EXERCISE BRIEF –
Only the lines that contain the string "comment" belong in the answer; pull them from the records.

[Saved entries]
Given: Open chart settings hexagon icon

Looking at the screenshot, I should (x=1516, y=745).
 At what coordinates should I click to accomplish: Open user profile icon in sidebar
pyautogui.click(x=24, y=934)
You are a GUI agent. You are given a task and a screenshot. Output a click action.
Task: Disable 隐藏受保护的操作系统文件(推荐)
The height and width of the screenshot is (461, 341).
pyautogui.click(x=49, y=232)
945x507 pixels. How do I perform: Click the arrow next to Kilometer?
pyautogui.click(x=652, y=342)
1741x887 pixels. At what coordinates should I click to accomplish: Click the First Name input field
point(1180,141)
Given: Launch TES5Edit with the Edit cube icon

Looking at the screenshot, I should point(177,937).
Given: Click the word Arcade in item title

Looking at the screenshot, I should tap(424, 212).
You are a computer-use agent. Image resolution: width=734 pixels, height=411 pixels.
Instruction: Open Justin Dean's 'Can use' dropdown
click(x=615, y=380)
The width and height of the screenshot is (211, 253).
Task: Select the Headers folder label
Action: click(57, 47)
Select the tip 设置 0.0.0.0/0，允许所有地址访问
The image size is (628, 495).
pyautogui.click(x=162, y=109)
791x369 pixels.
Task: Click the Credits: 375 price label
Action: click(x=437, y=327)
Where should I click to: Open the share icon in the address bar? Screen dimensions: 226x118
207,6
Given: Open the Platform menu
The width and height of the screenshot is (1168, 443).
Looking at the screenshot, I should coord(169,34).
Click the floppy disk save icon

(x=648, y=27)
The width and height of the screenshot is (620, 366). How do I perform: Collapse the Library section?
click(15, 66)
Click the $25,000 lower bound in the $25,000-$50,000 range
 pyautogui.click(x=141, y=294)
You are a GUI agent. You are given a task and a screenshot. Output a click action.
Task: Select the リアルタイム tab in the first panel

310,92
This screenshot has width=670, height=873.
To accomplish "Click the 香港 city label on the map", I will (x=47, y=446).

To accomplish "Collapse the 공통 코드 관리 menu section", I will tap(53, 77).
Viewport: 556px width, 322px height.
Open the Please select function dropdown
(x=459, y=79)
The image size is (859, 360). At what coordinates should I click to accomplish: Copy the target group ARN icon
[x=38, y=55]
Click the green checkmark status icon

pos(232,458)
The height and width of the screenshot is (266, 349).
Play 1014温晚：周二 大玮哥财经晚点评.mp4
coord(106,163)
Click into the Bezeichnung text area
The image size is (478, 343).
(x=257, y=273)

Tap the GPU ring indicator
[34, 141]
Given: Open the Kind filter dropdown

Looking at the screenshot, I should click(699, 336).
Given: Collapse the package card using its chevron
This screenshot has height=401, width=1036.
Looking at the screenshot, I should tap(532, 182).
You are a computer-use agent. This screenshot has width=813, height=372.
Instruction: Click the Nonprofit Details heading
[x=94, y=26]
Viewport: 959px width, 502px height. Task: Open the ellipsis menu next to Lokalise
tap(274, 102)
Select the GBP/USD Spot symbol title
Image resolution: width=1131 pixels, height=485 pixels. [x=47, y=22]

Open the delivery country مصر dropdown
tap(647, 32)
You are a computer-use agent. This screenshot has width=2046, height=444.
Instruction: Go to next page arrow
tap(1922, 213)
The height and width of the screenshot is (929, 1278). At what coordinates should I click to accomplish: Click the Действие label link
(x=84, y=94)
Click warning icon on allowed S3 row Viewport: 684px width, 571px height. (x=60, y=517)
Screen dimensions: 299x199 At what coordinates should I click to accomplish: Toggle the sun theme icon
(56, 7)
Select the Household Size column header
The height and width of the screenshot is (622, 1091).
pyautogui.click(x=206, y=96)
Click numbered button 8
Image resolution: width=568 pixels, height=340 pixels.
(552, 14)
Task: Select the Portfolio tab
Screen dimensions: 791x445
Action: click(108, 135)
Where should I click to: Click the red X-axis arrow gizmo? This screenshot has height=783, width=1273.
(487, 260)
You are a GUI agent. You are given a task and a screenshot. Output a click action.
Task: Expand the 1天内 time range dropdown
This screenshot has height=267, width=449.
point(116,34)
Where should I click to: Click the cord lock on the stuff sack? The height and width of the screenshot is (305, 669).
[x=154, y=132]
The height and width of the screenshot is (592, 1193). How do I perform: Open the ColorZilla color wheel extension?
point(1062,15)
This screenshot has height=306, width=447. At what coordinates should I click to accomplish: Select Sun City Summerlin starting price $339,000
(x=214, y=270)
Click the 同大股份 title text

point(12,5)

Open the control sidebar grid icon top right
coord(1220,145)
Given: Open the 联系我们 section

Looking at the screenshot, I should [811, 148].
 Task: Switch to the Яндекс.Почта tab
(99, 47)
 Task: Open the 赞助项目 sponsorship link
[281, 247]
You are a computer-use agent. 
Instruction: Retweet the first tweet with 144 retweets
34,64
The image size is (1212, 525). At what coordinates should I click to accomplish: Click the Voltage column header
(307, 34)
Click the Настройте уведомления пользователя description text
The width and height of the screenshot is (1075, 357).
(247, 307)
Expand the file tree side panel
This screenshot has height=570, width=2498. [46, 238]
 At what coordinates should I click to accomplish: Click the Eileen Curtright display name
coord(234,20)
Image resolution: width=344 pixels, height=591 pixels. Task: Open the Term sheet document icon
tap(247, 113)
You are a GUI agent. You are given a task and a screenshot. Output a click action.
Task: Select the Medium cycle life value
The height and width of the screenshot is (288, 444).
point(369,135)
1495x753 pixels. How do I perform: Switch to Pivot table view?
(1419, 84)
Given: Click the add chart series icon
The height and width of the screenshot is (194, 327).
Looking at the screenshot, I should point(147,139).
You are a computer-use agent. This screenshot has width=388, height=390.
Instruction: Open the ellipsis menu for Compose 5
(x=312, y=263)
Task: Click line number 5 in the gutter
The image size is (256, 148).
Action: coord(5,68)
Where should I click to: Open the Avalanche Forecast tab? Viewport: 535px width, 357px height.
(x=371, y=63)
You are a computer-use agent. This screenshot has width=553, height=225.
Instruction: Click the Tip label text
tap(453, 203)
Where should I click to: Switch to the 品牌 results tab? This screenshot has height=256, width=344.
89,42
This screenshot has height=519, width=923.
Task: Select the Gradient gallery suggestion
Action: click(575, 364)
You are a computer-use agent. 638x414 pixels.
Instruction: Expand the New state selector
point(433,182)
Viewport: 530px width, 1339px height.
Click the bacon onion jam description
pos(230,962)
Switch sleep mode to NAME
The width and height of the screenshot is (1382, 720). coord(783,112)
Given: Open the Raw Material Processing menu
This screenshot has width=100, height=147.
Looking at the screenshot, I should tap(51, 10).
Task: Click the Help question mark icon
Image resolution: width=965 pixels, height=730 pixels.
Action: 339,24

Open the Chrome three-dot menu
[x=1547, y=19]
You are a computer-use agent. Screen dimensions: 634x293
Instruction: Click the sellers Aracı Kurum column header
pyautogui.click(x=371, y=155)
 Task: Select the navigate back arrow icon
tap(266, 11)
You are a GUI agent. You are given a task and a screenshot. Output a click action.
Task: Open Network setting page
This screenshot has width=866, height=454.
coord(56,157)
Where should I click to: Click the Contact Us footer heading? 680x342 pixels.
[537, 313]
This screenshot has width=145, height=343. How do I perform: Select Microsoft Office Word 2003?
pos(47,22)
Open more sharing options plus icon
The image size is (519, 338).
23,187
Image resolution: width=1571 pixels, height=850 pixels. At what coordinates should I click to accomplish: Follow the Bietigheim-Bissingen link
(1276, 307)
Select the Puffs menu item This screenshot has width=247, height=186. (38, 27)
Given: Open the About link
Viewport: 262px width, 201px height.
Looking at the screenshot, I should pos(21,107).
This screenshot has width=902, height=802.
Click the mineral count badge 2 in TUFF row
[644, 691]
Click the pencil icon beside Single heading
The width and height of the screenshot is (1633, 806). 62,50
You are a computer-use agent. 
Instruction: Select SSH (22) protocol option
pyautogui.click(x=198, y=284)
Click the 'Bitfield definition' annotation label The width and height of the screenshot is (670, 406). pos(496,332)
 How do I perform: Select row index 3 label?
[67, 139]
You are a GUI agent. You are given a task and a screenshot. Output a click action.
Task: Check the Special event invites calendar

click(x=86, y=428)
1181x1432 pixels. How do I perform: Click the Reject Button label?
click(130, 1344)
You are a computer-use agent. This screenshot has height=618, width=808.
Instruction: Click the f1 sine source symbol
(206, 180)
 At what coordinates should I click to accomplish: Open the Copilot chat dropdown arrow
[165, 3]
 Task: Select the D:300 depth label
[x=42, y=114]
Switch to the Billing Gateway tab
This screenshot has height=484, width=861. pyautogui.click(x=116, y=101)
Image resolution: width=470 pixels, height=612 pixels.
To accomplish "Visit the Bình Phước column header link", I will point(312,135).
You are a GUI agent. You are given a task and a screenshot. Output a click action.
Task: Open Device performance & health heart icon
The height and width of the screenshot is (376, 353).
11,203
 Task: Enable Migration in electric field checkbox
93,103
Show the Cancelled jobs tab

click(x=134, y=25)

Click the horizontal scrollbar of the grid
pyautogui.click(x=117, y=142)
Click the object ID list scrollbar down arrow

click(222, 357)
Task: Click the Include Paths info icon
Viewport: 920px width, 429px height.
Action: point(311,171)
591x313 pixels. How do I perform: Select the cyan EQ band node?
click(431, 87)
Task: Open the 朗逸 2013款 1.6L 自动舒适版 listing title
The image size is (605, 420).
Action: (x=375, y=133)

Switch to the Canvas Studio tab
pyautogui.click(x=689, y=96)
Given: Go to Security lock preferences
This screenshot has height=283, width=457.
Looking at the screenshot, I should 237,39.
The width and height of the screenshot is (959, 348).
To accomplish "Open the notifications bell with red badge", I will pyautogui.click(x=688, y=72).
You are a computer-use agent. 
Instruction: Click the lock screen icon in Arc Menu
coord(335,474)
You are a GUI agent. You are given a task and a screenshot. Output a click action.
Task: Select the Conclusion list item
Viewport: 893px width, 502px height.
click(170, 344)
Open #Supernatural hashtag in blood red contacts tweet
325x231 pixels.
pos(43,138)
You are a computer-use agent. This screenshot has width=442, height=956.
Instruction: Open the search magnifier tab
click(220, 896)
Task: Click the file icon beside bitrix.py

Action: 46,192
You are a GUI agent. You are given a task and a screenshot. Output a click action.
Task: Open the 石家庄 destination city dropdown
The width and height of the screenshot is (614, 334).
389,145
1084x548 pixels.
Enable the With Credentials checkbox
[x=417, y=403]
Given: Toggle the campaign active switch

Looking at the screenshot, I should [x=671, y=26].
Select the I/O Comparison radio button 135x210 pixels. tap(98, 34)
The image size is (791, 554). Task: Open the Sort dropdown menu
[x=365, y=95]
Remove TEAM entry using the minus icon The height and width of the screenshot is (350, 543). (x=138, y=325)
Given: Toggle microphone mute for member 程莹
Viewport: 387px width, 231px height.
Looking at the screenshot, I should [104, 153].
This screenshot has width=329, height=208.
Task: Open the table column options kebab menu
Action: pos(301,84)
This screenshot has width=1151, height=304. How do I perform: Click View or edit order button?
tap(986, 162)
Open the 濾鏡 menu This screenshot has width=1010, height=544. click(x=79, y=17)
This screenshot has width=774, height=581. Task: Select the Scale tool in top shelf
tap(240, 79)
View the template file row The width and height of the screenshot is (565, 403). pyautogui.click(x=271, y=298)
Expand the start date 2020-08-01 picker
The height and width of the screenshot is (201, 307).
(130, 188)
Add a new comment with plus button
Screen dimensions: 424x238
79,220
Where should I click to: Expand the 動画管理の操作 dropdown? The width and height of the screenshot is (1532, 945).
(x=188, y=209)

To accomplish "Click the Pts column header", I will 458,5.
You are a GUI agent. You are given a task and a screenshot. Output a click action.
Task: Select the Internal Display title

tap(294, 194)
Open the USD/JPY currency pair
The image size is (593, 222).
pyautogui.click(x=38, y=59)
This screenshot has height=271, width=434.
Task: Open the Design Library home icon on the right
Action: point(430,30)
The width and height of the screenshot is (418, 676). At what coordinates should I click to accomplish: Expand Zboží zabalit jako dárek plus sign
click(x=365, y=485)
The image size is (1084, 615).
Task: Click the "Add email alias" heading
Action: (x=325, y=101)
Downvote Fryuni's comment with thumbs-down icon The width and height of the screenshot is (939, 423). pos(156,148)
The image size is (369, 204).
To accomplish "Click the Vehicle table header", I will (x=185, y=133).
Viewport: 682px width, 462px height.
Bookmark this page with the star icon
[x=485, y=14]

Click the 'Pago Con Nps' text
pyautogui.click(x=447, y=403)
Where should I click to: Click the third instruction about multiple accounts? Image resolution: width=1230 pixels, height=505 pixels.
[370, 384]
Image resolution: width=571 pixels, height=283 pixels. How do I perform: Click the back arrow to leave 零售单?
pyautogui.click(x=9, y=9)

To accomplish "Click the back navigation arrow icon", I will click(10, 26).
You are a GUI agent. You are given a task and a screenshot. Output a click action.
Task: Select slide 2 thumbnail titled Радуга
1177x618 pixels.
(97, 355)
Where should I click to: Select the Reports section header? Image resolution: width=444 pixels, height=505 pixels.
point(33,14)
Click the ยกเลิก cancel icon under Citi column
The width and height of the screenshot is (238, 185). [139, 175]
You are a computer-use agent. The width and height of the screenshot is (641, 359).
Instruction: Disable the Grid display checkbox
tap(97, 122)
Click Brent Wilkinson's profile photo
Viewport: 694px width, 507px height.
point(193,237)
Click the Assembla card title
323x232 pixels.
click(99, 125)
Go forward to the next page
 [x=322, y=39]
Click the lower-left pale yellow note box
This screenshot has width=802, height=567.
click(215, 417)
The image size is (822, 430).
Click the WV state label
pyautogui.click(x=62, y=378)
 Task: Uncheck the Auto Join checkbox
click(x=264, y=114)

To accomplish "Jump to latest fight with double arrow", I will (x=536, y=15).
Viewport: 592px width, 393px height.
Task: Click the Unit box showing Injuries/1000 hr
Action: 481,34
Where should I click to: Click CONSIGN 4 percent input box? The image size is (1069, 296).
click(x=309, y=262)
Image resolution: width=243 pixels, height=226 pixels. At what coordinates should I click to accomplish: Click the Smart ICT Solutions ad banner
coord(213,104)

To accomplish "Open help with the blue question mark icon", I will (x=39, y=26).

TASK ANSWER –
Add a new comment with plus button
Downvote Fryuni's comment with thumbs-down icon The width and height of the screenshot is (939, 423). pos(156,148)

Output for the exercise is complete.